[Task inputs]
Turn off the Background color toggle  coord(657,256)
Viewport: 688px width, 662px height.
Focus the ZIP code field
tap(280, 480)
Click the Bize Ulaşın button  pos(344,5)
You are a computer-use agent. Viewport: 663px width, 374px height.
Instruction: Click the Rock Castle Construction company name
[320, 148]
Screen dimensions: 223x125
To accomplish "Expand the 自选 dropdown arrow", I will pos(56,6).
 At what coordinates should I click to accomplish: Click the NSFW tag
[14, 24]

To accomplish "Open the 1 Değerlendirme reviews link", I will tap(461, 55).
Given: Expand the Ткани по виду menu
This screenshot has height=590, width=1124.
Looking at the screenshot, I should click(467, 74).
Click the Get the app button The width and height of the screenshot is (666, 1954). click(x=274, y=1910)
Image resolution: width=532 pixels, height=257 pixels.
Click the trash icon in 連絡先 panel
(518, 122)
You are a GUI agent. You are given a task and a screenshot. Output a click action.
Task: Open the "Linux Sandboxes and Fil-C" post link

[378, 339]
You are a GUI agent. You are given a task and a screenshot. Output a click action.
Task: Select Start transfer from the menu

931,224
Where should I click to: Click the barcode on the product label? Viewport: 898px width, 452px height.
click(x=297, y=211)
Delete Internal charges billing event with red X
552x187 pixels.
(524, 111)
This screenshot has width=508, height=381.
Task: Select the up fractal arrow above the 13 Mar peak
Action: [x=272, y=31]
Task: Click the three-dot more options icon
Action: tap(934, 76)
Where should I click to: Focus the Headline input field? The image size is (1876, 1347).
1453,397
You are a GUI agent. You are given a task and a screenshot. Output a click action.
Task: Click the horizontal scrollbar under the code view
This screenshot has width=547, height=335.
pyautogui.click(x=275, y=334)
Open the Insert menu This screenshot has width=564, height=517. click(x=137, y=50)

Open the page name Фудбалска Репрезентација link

[The task] Please copy out every entry exactly, with nothing omitted.

[Answer for the task]
Turn off the Background color toggle  coord(657,256)
Viewport: 688px width, 662px height.
Focus the ZIP code field
tap(280, 480)
Click the Bize Ulaşın button  pos(344,5)
You are a computer-use agent. Viewport: 663px width, 374px height.
Instruction: Click the Rock Castle Construction company name
[320, 148]
Screen dimensions: 223x125
To accomplish "Expand the 自选 dropdown arrow", I will pos(56,6).
 At what coordinates should I click to accomplish: Click the NSFW tag
[14, 24]

To accomplish "Open the 1 Değerlendirme reviews link", I will tap(461, 55).
Given: Expand the Ткани по виду menu
This screenshot has height=590, width=1124.
Looking at the screenshot, I should click(467, 74).
Click the Get the app button The width and height of the screenshot is (666, 1954). click(x=274, y=1910)
Image resolution: width=532 pixels, height=257 pixels.
Click the trash icon in 連絡先 panel
(518, 122)
You are a GUI agent. You are given a task and a screenshot. Output a click action.
Task: Open the "Linux Sandboxes and Fil-C" post link

[378, 339]
You are a GUI agent. You are given a task and a screenshot. Output a click action.
Task: Select Start transfer from the menu

931,224
Where should I click to: Click the barcode on the product label? Viewport: 898px width, 452px height.
click(x=297, y=211)
Delete Internal charges billing event with red X
552x187 pixels.
(524, 111)
This screenshot has width=508, height=381.
Task: Select the up fractal arrow above the 13 Mar peak
Action: [x=272, y=31]
Task: Click the three-dot more options icon
Action: tap(934, 76)
Where should I click to: Focus the Headline input field? The image size is (1876, 1347).
1453,397
You are a GUI agent. You are given a task and a screenshot. Output a click action.
Task: Click the horizontal scrollbar under the code view
This screenshot has width=547, height=335.
pyautogui.click(x=275, y=334)
Open the Insert menu This screenshot has width=564, height=517. click(x=137, y=50)

Open the page name Фудбалска Репрезентација link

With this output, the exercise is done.